Fortunately, the solution was straightforward. By including two optional arguments — ignore-first and audioskew—when running the conversion tool, we could rectify the recording sizes and durations:

janus-pp-rec -i 20 -S 5000 somefile-peer-audio.mjr somefile-peer-audio.wav
# according to janus-pp-rec these options signify 
-S, --audioskew=milliseconds  Time threshold to trigger an audio skew 
                                  compensation, disabled if 0 (default=0) 
-i, --ignore-first=count      Number of first packets to ignore when 
                                  processing, e.g., in case they're cause of 
                                  issues (default=0)

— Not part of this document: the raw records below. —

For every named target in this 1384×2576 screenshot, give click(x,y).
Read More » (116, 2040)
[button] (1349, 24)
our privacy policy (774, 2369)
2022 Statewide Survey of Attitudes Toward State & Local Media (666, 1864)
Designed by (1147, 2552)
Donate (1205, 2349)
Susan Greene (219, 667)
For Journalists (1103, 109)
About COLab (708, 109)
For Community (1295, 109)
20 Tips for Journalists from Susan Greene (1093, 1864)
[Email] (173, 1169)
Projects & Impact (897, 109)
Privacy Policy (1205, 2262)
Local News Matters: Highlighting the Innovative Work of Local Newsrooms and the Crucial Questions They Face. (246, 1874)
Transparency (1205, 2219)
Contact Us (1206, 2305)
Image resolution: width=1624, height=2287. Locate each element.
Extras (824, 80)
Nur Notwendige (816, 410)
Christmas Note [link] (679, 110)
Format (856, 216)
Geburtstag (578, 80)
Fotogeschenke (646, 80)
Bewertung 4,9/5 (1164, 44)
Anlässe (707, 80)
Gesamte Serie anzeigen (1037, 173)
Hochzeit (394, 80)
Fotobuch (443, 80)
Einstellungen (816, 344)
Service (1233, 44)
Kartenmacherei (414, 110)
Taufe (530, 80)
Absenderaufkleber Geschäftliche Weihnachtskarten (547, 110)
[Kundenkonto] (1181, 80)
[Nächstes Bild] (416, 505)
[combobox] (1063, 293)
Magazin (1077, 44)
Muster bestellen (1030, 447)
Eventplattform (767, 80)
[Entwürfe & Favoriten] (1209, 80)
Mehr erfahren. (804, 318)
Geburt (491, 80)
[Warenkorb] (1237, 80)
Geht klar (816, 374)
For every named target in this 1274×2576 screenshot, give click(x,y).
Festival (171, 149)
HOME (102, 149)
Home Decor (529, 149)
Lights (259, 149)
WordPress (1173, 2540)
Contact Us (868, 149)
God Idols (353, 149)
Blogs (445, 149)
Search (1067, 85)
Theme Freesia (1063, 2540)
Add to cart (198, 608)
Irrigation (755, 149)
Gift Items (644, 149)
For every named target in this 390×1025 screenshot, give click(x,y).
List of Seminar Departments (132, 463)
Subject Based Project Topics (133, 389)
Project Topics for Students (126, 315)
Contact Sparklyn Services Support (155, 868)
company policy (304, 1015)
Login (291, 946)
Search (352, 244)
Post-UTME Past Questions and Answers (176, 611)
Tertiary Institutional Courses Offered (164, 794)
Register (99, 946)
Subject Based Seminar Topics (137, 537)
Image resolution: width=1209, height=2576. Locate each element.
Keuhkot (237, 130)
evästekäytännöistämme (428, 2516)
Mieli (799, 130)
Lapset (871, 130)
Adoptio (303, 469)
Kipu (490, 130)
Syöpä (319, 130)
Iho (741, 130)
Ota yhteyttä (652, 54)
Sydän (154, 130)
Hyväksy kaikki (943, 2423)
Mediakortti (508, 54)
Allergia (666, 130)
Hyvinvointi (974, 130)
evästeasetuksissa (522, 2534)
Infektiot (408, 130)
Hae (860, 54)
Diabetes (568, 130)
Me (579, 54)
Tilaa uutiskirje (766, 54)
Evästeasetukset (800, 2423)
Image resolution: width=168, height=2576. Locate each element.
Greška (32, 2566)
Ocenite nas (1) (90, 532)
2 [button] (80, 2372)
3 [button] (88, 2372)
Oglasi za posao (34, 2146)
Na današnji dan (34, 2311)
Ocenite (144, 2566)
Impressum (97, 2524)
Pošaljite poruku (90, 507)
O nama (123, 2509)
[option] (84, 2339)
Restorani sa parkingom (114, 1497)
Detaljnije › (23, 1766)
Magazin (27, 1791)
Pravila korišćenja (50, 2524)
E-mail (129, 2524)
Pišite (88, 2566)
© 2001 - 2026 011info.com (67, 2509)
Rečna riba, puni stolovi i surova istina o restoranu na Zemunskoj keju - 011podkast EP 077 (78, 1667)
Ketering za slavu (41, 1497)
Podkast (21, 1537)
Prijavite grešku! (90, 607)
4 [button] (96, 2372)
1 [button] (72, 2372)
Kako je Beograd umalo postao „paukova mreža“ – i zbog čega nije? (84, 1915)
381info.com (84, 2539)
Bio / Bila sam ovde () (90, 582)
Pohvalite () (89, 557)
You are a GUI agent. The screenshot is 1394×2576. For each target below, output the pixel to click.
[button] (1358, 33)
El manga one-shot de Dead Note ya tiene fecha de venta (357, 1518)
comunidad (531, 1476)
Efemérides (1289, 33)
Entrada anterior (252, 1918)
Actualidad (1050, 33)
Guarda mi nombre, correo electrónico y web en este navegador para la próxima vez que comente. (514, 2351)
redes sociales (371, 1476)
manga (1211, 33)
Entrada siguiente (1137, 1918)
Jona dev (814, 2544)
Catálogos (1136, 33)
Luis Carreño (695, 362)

This fix allowed us to streamline our audio processing pipeline, ensuring that recordings maintained their intended size and duration.

Architecture 2

After implementing our initial recording system using the Janus WebRTC Server and its SIP plugin, we discovered another Janus plugin called audiobridge. This plugin supports WAV-based recording out of the box, which prompted us to reassess our approach to audio recording.

Integrating Audiobridge

Given that we were already utilizing the audiobridge room plugin for whisper and spy functionalities, integrating SIP audio tracks into an audiobridge room became the logical next step. The audiobridge plugin automatically generates a final.wav file for the room, providing a streamlined solution for recording our audio calls.

Optimization with Opus

To further optimize our audio files, we converted the final.wav file produced by the audiobridge into the Opus format. This decision not only reduced the file size but also maintained high audio quality—benefits that are especially important for storage and performance in streaming scenarios.

Conclusion

Switching to the audiobridge plugin simplified our recording process significantly. The automatic generation of WAV files meant less manual intervention, while the seamless integration of our SIP audio tracks enhanced functionality. By adopting Opus for our final audio files, we achieved an efficient solution that meets our operational needs without compromising on quality. This architecture shift not only improved our system’s efficiency but also set the foundation for scalable future developments in our WebRTC implementation with Janus.